Document extract:
Developing Situational Awareness for Joint Action with Autonomous Vehicles

Unanswered questions about how human-AV interaction designers can support rider's informational needs hinders Autonomous Vehicles (AV) adoption. To achieve joint human-AV action goals - such as safe transportation, trust, or learning from an AV - sufficient situational awareness must be held by the human, AV, and human-AV system collectively. We present a systems-level framework that integrates cognitive theories of joint action and situational awareness as a means to tailor communications that meet the criteria necessary for goal success. This framework is based on four components of the shared situation: AV traits, action goals, subject-specific traits and states, and the situated driving context. AV communications should be tailored to these factors and be sensitive when they change. This framework can be useful for understanding individual, shared, and distributed human-AV situational awareness and designing for future AV communications that meet the informational needs and goals of diverse groups and in diverse driving contexts.

Learning Racing From an AI Coach: Effects of Multimodal Autonomous Driving Explanations on Driving Performance, Cognitive Load, Expertise, and Trust

In a pre-post experiment (n = 41), we test the impact of an AI Coach's explanatory communications modeled after the instructions of human driving experts. Participants were divided into four (4) groups to assess two (2) dimensions of the AI coach's explanations: information type ('what' and 'why'-type explanations) and presentation modality (auditory and visual). We directly compare how AI Coaching sessions employing these techniques impact driving performance, cognitive load, confidence, expertise, and trust in an observation learning context. Through interviews, we delineate the learning process of our participants. Results show that an AI driving coach can be useful for teaching performance driving skills to novices. Comparing between groups, we find the type and modality of information influences performance outcomes. We attribute differences to how information directed attention, mitigated uncertainty, and influenced overload experienced by participants. These, in turn, affected how successfully participants were able to learn. Results suggest efficient, modality-appropriate explanations should be opted for when designing effective HMI communications that can instruct without overwhelming. Further, they support the need to align communications with human learning and cognitive processes. Results are synthesized into eight design implications for future autonomous vehicle HMI and AI coach design.

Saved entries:
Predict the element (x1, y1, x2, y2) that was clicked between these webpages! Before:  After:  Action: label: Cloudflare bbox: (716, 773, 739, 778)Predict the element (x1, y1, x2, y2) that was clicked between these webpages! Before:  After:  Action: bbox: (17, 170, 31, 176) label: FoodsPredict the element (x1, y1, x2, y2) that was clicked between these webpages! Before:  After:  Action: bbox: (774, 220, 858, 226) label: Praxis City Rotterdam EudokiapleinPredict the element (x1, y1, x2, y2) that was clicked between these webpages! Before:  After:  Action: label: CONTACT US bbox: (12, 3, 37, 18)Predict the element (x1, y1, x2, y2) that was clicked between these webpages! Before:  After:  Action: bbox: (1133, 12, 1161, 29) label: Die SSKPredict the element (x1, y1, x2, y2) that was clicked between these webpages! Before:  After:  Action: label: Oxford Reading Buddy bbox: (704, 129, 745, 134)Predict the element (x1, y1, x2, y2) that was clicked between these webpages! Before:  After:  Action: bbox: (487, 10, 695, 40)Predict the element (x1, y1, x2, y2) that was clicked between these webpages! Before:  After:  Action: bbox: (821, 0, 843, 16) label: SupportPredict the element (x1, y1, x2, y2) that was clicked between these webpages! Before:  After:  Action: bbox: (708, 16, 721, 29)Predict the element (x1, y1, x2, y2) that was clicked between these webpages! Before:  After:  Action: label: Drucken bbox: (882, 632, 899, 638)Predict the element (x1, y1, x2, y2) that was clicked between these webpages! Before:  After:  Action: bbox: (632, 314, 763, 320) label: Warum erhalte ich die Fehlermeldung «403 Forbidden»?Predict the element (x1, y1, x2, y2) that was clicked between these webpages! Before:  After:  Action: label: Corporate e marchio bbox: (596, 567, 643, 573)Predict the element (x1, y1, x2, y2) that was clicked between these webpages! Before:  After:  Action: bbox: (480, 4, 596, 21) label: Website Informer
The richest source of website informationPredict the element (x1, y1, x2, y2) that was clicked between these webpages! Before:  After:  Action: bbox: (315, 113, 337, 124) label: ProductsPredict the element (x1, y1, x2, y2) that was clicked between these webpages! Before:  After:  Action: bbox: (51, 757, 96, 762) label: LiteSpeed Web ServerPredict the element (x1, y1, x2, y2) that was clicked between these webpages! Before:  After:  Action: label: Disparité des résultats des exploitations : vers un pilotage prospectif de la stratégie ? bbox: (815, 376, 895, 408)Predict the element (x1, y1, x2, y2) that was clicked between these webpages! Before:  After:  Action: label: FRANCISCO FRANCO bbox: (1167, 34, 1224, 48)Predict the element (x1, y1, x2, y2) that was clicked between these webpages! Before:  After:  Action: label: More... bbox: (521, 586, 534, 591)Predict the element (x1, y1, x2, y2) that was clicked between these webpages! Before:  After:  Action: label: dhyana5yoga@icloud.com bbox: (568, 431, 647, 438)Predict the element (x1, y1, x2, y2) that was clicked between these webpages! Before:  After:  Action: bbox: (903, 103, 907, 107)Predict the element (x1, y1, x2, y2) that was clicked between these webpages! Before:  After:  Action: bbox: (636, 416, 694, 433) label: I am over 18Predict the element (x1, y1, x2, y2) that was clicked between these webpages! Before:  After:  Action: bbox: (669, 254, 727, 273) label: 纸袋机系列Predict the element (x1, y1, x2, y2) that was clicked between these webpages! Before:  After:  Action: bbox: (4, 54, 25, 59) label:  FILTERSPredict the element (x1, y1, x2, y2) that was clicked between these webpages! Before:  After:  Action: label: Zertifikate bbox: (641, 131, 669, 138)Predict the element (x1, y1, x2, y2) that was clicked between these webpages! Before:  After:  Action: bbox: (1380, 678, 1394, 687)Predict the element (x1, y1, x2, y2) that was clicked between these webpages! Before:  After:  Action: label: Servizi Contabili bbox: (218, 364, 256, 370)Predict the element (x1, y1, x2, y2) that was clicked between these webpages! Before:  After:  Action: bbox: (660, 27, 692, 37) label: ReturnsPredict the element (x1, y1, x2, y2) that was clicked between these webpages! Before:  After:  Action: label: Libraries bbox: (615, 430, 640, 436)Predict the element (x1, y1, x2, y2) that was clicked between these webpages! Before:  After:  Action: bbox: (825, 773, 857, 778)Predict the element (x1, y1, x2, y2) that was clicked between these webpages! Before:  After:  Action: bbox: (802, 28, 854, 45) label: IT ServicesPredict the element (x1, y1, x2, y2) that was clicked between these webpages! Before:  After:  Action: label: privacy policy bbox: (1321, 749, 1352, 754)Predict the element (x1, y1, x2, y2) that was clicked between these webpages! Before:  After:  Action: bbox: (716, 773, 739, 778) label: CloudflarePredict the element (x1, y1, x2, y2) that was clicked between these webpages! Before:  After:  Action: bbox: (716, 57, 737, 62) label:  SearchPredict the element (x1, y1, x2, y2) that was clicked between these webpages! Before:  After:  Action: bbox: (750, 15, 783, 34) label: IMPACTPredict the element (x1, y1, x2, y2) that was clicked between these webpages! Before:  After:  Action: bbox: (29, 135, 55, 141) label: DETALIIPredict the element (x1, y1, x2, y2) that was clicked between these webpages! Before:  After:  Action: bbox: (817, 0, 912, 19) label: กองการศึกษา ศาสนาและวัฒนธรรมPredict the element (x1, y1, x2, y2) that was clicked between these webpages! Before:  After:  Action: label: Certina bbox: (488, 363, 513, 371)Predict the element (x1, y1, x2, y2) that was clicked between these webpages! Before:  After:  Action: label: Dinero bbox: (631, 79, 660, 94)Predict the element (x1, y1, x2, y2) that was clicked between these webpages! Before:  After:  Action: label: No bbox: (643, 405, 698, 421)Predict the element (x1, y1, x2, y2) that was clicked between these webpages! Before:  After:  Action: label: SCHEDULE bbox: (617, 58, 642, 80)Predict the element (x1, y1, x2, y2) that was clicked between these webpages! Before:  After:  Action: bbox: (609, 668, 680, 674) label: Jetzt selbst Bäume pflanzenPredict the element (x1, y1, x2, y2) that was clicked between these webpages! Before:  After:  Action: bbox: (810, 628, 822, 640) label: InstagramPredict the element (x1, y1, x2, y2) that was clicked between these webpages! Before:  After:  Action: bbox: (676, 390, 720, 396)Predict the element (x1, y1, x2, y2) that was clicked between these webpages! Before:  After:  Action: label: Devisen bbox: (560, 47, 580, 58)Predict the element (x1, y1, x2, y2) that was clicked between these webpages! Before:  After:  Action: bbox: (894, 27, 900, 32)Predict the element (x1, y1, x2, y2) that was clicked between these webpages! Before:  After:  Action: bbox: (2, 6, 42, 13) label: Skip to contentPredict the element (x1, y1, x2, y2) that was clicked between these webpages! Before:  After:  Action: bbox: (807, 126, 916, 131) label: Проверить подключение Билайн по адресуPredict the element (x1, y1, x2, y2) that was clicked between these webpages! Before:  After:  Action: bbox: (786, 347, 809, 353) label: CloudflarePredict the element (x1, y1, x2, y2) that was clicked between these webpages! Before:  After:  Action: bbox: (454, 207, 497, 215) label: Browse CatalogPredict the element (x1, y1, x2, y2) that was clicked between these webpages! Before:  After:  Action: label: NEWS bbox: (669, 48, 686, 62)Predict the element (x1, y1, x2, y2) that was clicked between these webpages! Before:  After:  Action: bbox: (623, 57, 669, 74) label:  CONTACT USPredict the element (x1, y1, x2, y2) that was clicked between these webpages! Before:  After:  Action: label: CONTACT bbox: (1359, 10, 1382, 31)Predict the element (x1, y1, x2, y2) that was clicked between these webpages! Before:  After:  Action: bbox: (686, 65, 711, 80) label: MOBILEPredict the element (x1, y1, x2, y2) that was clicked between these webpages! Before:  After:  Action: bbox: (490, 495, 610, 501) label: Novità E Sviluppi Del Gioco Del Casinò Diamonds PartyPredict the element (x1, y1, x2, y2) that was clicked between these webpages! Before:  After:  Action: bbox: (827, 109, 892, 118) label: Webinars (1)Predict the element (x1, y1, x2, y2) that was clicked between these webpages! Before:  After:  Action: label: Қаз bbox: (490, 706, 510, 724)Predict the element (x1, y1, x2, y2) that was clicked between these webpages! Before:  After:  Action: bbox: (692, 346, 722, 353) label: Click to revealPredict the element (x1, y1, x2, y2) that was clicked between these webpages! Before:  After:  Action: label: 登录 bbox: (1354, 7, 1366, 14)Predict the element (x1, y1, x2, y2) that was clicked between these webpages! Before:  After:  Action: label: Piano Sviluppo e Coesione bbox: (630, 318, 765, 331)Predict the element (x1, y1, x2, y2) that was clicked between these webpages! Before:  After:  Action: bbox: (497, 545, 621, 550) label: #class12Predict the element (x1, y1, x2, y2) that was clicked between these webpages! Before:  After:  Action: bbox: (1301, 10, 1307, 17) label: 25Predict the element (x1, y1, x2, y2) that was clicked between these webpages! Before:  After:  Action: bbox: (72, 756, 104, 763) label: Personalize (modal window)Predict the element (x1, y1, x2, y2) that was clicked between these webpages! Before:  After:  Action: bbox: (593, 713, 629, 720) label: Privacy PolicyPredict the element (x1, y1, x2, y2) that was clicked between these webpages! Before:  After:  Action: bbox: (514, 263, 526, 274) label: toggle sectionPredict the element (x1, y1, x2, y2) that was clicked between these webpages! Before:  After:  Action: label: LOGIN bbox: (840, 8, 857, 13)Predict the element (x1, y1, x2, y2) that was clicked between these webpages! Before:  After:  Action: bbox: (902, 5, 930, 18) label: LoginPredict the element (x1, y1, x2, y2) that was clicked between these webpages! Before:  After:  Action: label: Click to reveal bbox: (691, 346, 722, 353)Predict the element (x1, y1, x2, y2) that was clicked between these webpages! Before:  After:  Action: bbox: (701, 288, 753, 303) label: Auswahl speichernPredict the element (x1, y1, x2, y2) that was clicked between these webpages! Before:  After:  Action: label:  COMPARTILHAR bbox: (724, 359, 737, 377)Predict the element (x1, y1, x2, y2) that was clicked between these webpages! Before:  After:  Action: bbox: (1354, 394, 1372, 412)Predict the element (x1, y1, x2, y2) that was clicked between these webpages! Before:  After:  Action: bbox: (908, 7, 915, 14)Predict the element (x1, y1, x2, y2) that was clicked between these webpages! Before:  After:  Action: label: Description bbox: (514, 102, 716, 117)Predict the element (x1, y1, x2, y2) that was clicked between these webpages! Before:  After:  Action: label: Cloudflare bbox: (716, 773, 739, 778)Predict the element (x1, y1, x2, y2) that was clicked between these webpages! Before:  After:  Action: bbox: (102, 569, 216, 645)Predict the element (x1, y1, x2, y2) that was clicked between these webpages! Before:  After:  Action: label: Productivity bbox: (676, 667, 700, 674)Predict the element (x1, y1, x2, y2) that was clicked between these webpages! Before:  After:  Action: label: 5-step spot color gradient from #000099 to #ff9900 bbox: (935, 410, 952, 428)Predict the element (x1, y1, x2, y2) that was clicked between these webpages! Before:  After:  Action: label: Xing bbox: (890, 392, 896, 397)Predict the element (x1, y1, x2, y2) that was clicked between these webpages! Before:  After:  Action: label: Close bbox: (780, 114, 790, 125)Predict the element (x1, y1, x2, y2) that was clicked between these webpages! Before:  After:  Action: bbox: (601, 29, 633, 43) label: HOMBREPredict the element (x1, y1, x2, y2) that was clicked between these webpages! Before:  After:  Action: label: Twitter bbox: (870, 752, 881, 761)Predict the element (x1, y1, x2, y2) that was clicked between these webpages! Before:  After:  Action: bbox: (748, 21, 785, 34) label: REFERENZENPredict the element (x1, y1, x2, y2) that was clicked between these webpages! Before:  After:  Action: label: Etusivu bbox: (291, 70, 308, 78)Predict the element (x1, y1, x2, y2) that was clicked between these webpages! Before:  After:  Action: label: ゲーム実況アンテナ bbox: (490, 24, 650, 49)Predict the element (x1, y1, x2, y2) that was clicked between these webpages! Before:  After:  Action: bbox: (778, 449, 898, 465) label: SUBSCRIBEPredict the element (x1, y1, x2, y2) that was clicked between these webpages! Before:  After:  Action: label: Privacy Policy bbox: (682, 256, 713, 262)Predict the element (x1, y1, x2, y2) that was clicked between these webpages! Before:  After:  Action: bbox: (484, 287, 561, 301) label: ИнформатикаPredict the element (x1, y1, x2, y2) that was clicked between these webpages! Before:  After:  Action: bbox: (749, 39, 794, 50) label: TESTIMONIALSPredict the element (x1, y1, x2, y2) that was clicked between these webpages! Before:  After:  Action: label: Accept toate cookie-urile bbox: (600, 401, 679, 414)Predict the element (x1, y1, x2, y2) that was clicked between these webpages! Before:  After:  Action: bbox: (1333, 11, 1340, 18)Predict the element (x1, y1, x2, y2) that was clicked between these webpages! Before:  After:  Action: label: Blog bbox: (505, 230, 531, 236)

Actions to take:
1/ According to the autonomous vehicle abstracts, how many participants took part in the pre-post experiment?
2/ Resume the autonomous vehicle abstracts from where they stop.

List of answers:
1/ 41

2/
Explainable AI And Visual Reasoning: Insights From Radiology

Why do explainable AI (XAI) explanations in radiology, despite their promise of transparency, still fail to gain human trust? Current XAI approaches provide justification for predictions, however, these do not meet practitioners' needs. These XAI explanations lack intuitive coverage of the evidentiary basis for a given classification, posing a significant barrier to adoption. We posit that XAI explanations that mirror human processes of reasoning and justification with evidence may be more useful and trustworthy than traditional visual explanations like heat maps. Using a radiology case study, we demonstrate how radiology practitioners get other practitioners to see a diagnostic conclusion's validity. Machine-learned classifications lack this evidentiary grounding and consequently fail to elicit trust and adoption by potential users. Insights from this study may generalize to guiding principles for human-centered explanation design based on human reasoning and justification of evidence.